Только в этот момент Финарфин понял весь размер, весь ужас собственной лжи: этим довольно грубо Ингвэ в один момент превратил и его собственного отца, целомудренного, доброго Финвэ, и любимого им Финголфина в насильников. До этого он чувствовал себя загнанной, испуганной мышкой; теперь только он осознал, что его ложь накрыла целые народы.
Он осознал свою силу.
– Как похожа на Индис! – воскликнула Амариэ.
– Наверно, это дочка Тургона! Или дочка Аэгнора или Ородрета, – сказала Нерданэль. – Девочка, здравствуй! – Нерданэль приветливо протянула руку к стоявшей у носа корабля женщине. – Кто ты?
– Я Итариллэ, дочь Турукано, сына Нолофинвэ, – ответила та слегка дрожащим голосом.
– Мы так и подумали! Это Нерданэль, а я Амариэ. У вас есть сходни?
Идриль вытащила сходни, но руки у неё так дрожали, что она никак не могла закинуть доску с верёвочными перилами на пристань. Амариэ неожиданно ловко подцепила её своим костылём и поставила на камни.
– Так вы вот какая, – покачал головой Туор. – Я в детстве слышал про подвиги Финрода Фелагунда, и всё гадал, на кого вы похожи. Думал, Идриль – как вы. А самого-то Финрода мы увидим?.. Он, говорят, возродился в Амане.
– Какой странный, кто это? – шёпотом сказала Нерданэль. – Ты что стоишь? Иди к нам, – обратилась она к Туору.
– Это мой муж, – сказала Идриль. – Он принадлежит к младшим детям Илуватара. Я не знаю, дозволено ли ему вступить на берег Амана.
– Ну надо же, – удивилась Амариэ, – оказывается, они существуют, и Феанор всё-таки не вра… ой, извините, – она испуганно покосилась на Нерданэль.

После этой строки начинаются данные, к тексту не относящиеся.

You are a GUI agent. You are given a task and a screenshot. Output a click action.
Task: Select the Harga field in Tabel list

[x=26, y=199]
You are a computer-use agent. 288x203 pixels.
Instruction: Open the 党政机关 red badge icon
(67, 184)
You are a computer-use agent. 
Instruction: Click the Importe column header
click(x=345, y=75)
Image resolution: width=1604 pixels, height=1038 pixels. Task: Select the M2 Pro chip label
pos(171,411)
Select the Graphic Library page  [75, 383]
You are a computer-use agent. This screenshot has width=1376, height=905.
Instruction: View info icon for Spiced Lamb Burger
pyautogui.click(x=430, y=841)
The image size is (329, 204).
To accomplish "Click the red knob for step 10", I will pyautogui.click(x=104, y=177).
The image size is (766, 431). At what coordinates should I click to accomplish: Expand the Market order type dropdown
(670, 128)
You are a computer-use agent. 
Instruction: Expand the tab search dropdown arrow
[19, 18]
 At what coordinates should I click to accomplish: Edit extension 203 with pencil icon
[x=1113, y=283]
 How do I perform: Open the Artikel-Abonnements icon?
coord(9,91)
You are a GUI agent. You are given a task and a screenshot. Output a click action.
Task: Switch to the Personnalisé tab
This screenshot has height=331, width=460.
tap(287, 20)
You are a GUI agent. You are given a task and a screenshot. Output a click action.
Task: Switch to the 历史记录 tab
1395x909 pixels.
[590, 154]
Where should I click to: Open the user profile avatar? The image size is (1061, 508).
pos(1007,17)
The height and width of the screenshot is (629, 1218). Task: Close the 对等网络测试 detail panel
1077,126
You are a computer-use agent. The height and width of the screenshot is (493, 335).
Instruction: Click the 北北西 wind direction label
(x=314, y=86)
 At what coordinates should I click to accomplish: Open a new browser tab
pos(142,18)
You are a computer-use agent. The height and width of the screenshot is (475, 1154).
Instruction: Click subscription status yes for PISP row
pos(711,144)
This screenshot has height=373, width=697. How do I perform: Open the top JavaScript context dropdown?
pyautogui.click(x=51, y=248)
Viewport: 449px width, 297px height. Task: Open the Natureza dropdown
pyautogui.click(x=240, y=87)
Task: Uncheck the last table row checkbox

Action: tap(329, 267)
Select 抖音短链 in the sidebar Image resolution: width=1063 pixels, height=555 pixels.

– Ерунда, – сказала Нерданэль, – ничего тебе не будет, племянник, иди-ка сюда. – И она, встав на сходни, буквально схватила Туора за шиворот и переставила на берег.
Идриль бросилась Туору на шею; она, как слепая, ощупывала его лицо, плечи, руки, стараясь убедиться, что с ним всё в порядке.
– А вот и Финрод, – сказала Амариэ. – Финдарато, это… Что случилось?!
Мелиан отшвырнула толстую дерюгу, и из-под неё показались взъерошенные белые патлы Тингола. Он удивлённо вытаращил глаза, потом взвизгнул, вскочил и подбросил свою жену в воздух. Она тоже взвизгнула:
– Элу, я чуть не пробила головой потолок! Проклятый подвал!
Он схватил её на руки и стал целовать; Мелиан, наконец, вырвалась, сказав:
– Хватит же! Тебе ещё рано!
– Я готов снова ждать и просто смотреть на тебя, – сказал Тингол. – Сколько угодно. Хоть ещё сто лет. Как же я рад, что ты меня нашла! А где же Финрод? Он же тут был. Дёрнуло меня после разговора с ним пойти сюда, к Финарфину. Заскучал, видишь ли, по старым дням! Помнишь же, как они были у нас в гостях?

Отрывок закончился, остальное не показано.